:: DOCUMENT EXCERPT
When it comes to investors’ outlook for next year’s presidential election, health-insurance stocks are among the best proxies. And right now, the pendulum is starting to tilt away from Donald Trump.
Managed-care companies have been roiled by Democratic proposals that would upend the industry by replacing private insurance with a government-run system. An index comprised of five large U.S. providers fell to the lowest in four months on Tuesday on concern that Senators Bernie Sanders and Elizabeth Warren, who favor “Medicare-for-All,” have been gaining ground on frontrunner Joe Biden, who proposes a more moderate approach to health care.
While the S&P 500 Managed Health Care Index bounced back Wednesday, it remains down 14% since July 12. The latest sell-off has Wall Street analysts wondering if investors are pricing in a higher risk of a 2020 win for the Democrats.
“This conjures up the same fears that we navigated through” earlier this year, when the stocks plunged on new Medicare-for-All proposals in Congress, Jefferies analyst David Windley said in a telephone interview. “Maybe the market is saying they know President Trump is not getting re-elected.”
To be sure, markets broadly see Trump as the likely winner of the 2020 presidential election, according to data compiled by the PredictIt option site. But the president’s approval rating has been sliding in crucial battleground states, and a recent poll shows top Democratic candidates beating Trump as more voters see the U.S. economy as getting worse.
The health-insurance index’s loss from its July high was its second-largest sustained decline this year and the fourth-biggest since the Affordable Care Act came into effect in 2014, according to data compiled by Bloomberg. The index posted six consecutive weekly declines through July 23, the longest losing streak since 2008.
::::
:: MATERIAL SUPPLIED
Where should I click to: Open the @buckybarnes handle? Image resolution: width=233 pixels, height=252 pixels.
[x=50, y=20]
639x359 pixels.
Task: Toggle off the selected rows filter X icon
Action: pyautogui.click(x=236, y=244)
::::
● ACTION ITEM A: According to the article on health-insurance stocks, by how much has the S&P 500 Managed Health Care Index fallen since July 12?
● ACTION ITEM B: State whether each statement below agrees with the article on health-insurance stocks, and quote the deciding words for each: (i) The Affordable Care Act came into effect in 2014. (ii) Joe Biden favors replacing private insurance with Medicare-for-All. (iii) The index's run of six weekly declines was its longest losing streak since 2008.
● ACTION ITEM C: Extract the passage of the article on health-insurance stocks that falls between "When it comes" and "from Donald Trump.", inclusive.

● ANSWER A: It remains down 14% since July 12.

● ANSWER B:
(i) Yes: "since the Affordable Care Act came into effect in 2014"
(ii) No: "frontrunner Joe Biden, who proposes a more moderate approach to health care"
(iii) Yes: "the longest losing streak since 2008"

● ANSWER C:
When it comes to investors’ outlook for next year’s presidential election, health-insurance stocks are among the best proxies. And right now, the pendulum is starting to tilt away from Donald Trump.